But the biggest winner at the event, from an Irish perspective, has been Cork student Cormac Larkin, who is travelling back to Ireland with not only two awards, but a special honour as well.

The Coláiste An Spioraid Naoimh student began his winning streak by picking up the Priscilla and Bart Bok First Award and $1,000 for his project entitled: ‘Case study of Data Mining in Observational Astronomy: The search for new OB stars in the Small Magellanic Cloud’.

This was followed by the grand event where Larkin celebrated a second place finish in the Physics and Astrophysics category, along with another $1,500 in prize money.

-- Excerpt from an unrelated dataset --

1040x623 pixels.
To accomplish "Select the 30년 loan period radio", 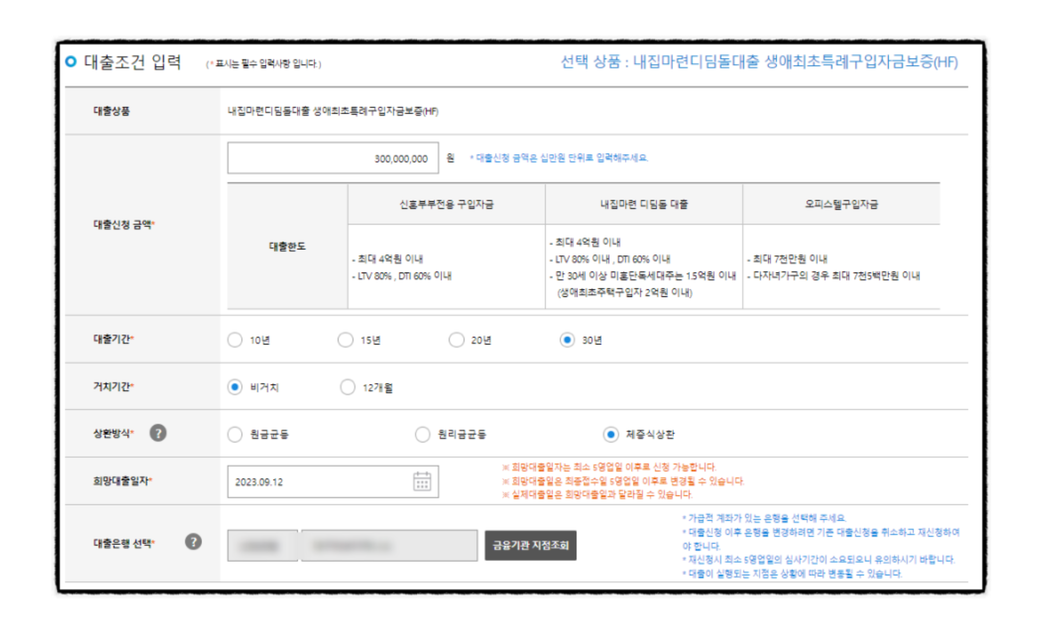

Now, in honour of his recent contribution to the field, Larkin will have an asteroid named after him and an opportunity to present his research early next year at the American Astronomical Society winter meeting.

Star researchers

Larkin’s research led to the development of a new approach to identify massive stars rapidly, even in the midst of a heavily populated part of the universe known as the Small Magellanic Cloud.

These large stars are eight times bigger than our sun and, although they are very bright in ultraviolet light, this light is readily blocked off by interstellar dust and our own atmosphere.

Meanwhile, Grosvenor Grammar School student Gareth Reid from Belfast walked away with a prize of $1,000 for his project, ‘Can Machines Learn to Design Better than Humans?’.